Three of those seven matches will be played at ANZ Stadium. Sure, it may be the biggest stadium in Sydney, but the general consensus is that not too many people like it.

An example of this was last Thursday night.

Last season, 35,952 packed into Allianz Stadium to watch South Sydney and Sydney do battle. On Thursday, there was only 27,282.

Of course, 27,282 is still a fantastic crowd for the NRL, but in the context, it could’ve pulled in many, many more fans.

Arguably, these two clubs hold the biggest rivalry in the league, however the majority of both club’s fans live and work in the city’s east, not in the west where ANZ Stadium is located.

The trip out west is not one that should be taken lightly. The prospect of arriving home at a late time on a Thursday night and having to front up to work the next day would have turned many people off.

Why do that when they can just watch in on TV?

Had the game been at Moore Park once again, the crowd would definitely have been larger.  This is a massive opportunity lost.

The NRL also starts one week before the AFL season. Why not take advantage of the gap and schedule matches around the country in areas that don’t have teams?

While some may not agree, games in Adelaide and Perth to open the season would have been great. The clubs and the league would both benefit from the added exposure and give the code a one-up on their main rival.

But perhaps what is most ridiculous is the fact that Melbourne played their first game away to Manly. Barring the A-League match on Friday night, it was a sports free weekend in the ‘sporting capital of Australia’ and the NRL has failed to take advantage of this.

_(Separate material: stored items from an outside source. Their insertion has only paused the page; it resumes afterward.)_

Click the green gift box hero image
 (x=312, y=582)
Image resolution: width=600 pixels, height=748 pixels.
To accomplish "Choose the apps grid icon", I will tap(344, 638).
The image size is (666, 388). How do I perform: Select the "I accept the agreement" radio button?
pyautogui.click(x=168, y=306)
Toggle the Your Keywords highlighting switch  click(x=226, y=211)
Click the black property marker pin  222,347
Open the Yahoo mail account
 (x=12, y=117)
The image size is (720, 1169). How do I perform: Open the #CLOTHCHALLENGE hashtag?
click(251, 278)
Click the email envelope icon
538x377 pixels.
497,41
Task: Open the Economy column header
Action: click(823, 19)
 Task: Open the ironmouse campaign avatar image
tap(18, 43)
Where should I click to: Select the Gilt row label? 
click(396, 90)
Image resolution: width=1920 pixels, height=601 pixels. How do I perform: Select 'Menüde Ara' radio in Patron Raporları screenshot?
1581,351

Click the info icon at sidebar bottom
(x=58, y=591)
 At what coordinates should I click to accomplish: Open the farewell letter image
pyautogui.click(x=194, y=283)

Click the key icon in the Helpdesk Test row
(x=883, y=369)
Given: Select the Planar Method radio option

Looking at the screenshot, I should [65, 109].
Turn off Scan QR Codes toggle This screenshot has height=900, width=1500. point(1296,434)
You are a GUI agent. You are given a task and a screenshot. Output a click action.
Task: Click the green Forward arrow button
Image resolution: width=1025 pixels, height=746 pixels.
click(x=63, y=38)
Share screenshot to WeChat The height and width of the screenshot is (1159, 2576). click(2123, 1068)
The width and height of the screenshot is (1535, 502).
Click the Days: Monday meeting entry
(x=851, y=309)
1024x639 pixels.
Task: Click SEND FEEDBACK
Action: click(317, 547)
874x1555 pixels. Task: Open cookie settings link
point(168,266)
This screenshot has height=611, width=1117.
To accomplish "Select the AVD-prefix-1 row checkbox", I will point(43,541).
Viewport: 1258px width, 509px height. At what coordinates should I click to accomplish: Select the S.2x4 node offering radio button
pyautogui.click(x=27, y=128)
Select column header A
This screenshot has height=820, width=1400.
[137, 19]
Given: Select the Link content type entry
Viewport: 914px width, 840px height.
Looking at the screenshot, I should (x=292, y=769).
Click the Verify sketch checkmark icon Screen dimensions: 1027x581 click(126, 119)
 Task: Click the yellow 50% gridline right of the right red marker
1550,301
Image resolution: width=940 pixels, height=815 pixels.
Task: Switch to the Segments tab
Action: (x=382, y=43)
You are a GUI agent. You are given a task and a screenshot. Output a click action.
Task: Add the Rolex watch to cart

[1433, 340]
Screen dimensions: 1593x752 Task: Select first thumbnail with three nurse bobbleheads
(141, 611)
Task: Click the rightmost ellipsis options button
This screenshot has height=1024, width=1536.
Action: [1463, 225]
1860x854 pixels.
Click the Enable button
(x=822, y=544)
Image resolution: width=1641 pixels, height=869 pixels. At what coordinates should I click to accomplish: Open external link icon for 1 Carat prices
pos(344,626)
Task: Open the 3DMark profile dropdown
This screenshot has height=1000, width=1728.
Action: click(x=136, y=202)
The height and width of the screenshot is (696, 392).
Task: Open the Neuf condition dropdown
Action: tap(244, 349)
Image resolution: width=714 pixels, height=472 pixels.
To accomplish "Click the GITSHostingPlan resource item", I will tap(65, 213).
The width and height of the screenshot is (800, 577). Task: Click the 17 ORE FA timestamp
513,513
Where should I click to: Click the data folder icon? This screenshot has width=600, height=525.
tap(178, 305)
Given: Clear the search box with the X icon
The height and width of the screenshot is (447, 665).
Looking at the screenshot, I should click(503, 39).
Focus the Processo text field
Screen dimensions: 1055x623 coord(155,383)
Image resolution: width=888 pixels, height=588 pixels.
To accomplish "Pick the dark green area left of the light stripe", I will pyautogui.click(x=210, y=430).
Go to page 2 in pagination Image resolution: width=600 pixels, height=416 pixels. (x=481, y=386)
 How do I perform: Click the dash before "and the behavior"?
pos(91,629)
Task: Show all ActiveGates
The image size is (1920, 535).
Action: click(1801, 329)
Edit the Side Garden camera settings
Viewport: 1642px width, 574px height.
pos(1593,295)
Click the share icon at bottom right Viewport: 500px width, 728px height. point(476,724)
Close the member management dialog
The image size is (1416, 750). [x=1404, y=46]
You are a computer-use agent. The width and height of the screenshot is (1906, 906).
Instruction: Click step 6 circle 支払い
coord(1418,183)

It is simple things like these that are severely hindering the NRL’s chances of making rugby league the biggest sport in Australia.

With the A-League taking off and the AFL going from strength to strength, the next few years for rugby league really are crucial for the future of the game.

Professionalism has to come to the fore. The headlines now need to be about the actual matches and not the off-field antics that some players involve themselves in. Of course, the scrutiny from the media will come, but this is where the league needs to step up.

Smith has said all of the right things in the media, but now is the time to start acting on it. The NRL must think smart and act even smarter.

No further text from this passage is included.